1年半もの間、その影を追いかけてきた山森と有元にとって、OSO18とは、何だったのだろうか。
山森は「難しいな」と顔をしかめながらも、こう答えた。
「OSO18は何者だったのか。やっぱりどこまで行っても分からないという感覚が今も僕にはあります。でも、その理解できない残余みたいなものの手触りが番組にあったらいいなと思います。確かなのは、OSOの食性も含めて、人間という集団というか種が持つ圧倒的な影響力が、1頭のヒグマに映し出されていることでしょうか。……僕らは企画書の最後に〈見えない怪物に、人間は何を見るのか〉と書きましたが、僕ら自身も含めた人間自身を見たんじゃないかな、と思っています」
一方の有元は「OSO18という『名前を本来持たなかったはず』の生き物」のことを考えたという。
「人間の場合、名前を持たないことは不幸じゃないですか。番号で呼ばれる受刑者とか、人権をはく奪されることの象徴が名前を奪われることですが、野生動物の場合、逆ですよね。名前を与えられるというのは、野生から切り離されることなので、不幸でしかない。9年6カ月前に名前もなく生まれた1頭のオスのヒグマが『OSO18』として死んでいくというのは、いったいどういう意味があるんだろうと。

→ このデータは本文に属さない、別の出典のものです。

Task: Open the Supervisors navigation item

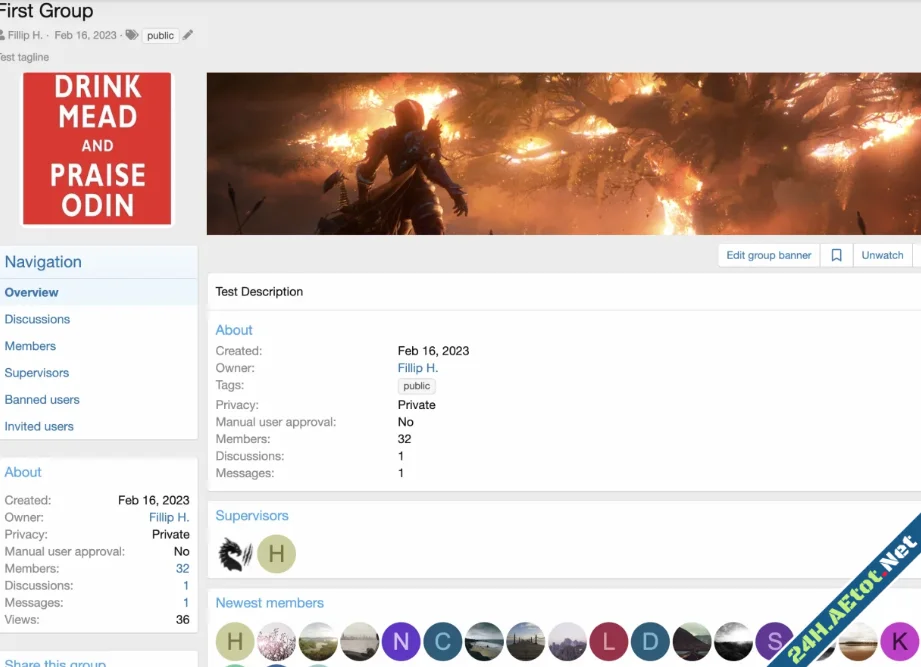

人間が勝手に名付けてイメージを作りだして、そのあげくに駆除して、食べちゃったという物語でもあったわけで。やっぱりこれはクマの話ではなくて、人間側の話だったんだなと思います」
2人の話を聞いて、腑に落ちたことがある。なぜ私も含めて、人々が「OSO18」の物語に夢中になるのか――。それはOSOを通して、自分たち人間の姿を見ていたからだったのかもしれない。